Welcome to the BWCAW blog of Ely Outfitting Company and Boundary Waters Guide Service!

See our websites at ElyOutfittingCompany.com and BoundaryWatersGuideService.com.

We are a Boundary Waters canoe trip outfitter, Quetico outfitter, and guide service in Ely, Minnesota. This Boundary Waters blog shares photos, stories, humor, skills, and naturalist insights from guiding in the Boundary Waters Canoe Area Wilderness (BWCAW).

Most entries are from our founder and head guide, Jason Zabokrtsky. He is the Boundary Waters Blogger.

Tuesday, August 24, 2010

The Lovely Painted Lady

Greetings from this lovely Painted Lady butterfly living near Wood Lake in the Boundary Waters Canoe Area Wilderness!

This beautiful butterfly may look familiar to you, and for good reason: they are quite common, even around the world. They migrate from Mexico all the way to Canada just below the Arctic circle and are also found around the globe, including Europe, Asia, and Africa. In fact, because of this multi-national policy, this butterfly has the nickname "Cosmopolitan." The only places the Painted Lady (Vanessa Cardui) is not found is Antarctica and Australia.

Unlike the Compton Tortoiseshell Butterfly, the Painted Lady lays one egg at a time, on the top of a plant leaf. Once the larva grows into a caterpillar, this animal loves to eat thistle. This gives it yet another name: the Thistle Butterfly. Like other butterflies, once well-fed, it wraps itself in silk, changes form, and emerges as the lovely butterfly we see in the summer here in northern Minnesota.

Thursday, August 19, 2010

Trail Work in the BWCAW

We ran into this group of hard-working Minnesota Conservation Corps volunteers out on the trail recently. It had been a hot and humid week, and this day was certainly no exception. These folks had been working hard most days since mid-June.

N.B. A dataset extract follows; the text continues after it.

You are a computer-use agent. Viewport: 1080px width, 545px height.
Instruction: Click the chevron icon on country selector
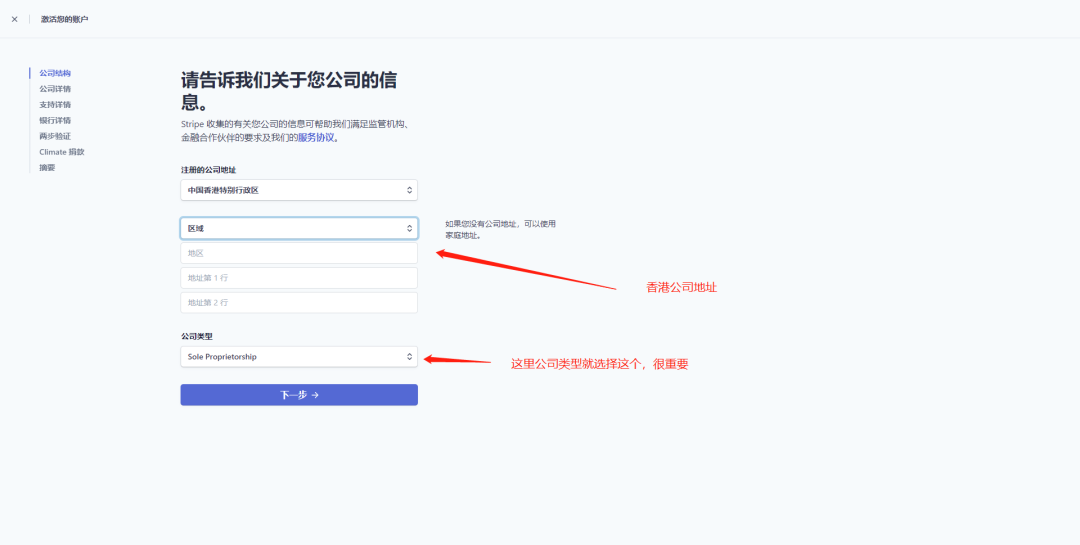click(x=409, y=190)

Often, portages require some maintenance, particulary those that are heavily-used or particularly wet. As portages get trod over, they can become muddy and mucky, particularly in a rainy summer. When that happens, many people tend to walk around the mud puddle instead of through it. That causes the mud puddle and the trail to get wider and wider, as portagers trample down the natural growth on either side of the trail.
This team was gathering rocks by digging into the shallow dirt and bedrock a short distance off the side of the trail and using sledge hammers to break large rocks into smaller pieces, digging out the main portage trail, adding those rocks upon which to walk, and surrounding the rocks with dirt. Not an easy task, and certainly made harder by the hot and humid conditions of this particlar day.

The work is hard, but it will last a long time into the future. There are 42 Conservation Corps volunteers out in the Boundary Waters this summer, plus more elsewhere in Minnesota doing trail work. All of these "MCC" members are ages 18 to 25, and are part of the Americorps program, which saw a big boost with federal stimulus money last summer. The Conservation Corps members are now enjoying their second summer in the Boundary Waters Canoe Area Wilderness, with hope for many years to come.

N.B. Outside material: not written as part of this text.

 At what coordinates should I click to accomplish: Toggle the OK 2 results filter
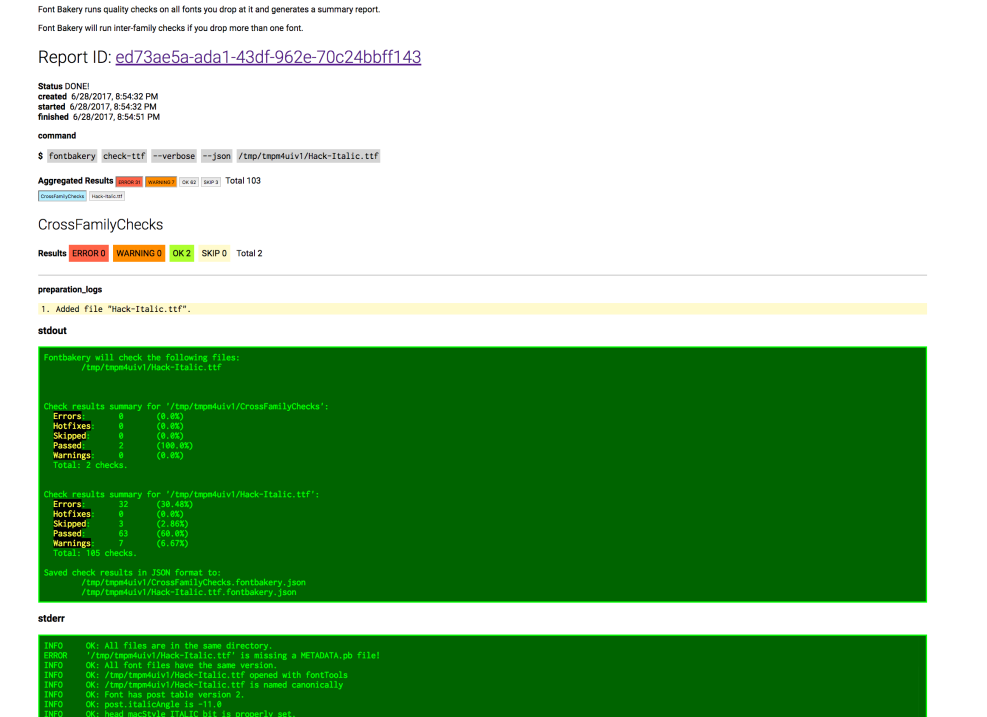point(181,254)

This particular group of two women and three men seemed exceptionally pleased to be out there, despite the fact that the only non-mud color on every person was their yellow Conservation Corps-issued hard hat. A job well-done!

Thursday, August 5, 2010

Compton Tortoiseshell Butterfly

We found this pretty butterfly out in the Boundary Waters recently. It alighted on our dark-colored life jackets, shirts and pants multiple times. Perhaps it was warming itself, even with the sun already fairly high.

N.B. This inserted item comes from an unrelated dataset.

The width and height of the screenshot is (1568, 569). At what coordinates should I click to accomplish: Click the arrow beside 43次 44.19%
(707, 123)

It is the Compton Tortoiseshell (nymphalis vaualbum), which is a species found in much of the northern half of the United States. We felt lucky to find such a beautiful specimen that was also helpfully still for a photo.

This butterfly, like most others, eats only liquids as an adult. However, unlike many other butterflies whose main source of nourishment is nectar from wildflowers, this butterfly prefers sap and rotting fruit. Fortunately, there are plenty of raspberries and blueberries this season! The adult lays her eggs in clusters, typically in hardwood forests. This particular butterfly likely started out life on one of our plentiful paper birch trees, as it emerged from its egg stage. As a caterpillar in the larva stage, it started out munching on the tasty birch leaves. After gaining enough nourishment, it then transformed itself into the pupa stage (also called chrysalis), and later emerged as this beautiful butterfly.